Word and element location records
------

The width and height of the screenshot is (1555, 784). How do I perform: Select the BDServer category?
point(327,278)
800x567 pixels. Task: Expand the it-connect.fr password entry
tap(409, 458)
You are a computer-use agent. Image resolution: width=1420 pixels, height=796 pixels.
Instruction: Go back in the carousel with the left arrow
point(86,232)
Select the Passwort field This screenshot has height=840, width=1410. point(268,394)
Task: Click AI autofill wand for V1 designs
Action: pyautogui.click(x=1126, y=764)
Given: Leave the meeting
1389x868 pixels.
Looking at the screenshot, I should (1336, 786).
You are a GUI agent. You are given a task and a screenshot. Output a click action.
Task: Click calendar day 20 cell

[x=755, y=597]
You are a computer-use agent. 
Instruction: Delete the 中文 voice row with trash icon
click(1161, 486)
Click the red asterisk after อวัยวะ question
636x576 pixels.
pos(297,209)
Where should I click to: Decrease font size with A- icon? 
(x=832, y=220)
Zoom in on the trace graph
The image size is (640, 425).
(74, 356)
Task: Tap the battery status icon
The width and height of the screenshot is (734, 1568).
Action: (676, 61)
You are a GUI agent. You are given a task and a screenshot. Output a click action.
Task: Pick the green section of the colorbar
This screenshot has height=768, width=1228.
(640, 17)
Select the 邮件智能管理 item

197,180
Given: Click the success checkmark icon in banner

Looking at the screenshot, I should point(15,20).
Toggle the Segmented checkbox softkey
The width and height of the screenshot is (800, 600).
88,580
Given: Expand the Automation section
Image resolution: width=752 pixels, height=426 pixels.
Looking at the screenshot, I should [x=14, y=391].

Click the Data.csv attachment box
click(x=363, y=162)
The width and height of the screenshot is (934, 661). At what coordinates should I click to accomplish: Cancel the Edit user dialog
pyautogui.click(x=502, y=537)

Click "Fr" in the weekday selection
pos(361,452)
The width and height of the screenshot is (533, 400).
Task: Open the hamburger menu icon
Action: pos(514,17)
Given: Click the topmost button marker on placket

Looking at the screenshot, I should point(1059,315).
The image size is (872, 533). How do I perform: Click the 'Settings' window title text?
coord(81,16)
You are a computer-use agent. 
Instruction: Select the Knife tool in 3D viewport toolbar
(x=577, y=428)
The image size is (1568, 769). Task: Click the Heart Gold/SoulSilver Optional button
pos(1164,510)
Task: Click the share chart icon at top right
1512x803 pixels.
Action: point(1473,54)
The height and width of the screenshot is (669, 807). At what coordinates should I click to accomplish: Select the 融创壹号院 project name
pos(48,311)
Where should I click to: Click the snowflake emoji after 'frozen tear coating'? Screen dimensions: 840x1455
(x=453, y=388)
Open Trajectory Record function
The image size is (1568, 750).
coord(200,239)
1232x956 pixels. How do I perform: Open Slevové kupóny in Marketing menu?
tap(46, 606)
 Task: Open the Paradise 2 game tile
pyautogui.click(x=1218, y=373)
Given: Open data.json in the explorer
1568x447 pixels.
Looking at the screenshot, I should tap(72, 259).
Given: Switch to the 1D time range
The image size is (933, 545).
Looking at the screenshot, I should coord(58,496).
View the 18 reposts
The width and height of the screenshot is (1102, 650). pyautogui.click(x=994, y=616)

------

* What you should do: Copy out the entries above word for word, from the line containing "Given: Leave the meeting" through the line containing "[x=755, y=597]", including both of those lines.

* Correct output:
Given: Leave the meeting
1389x868 pixels.
Looking at the screenshot, I should (1336, 786).
You are a GUI agent. You are given a task and a screenshot. Output a click action.
Task: Click calendar day 20 cell

[x=755, y=597]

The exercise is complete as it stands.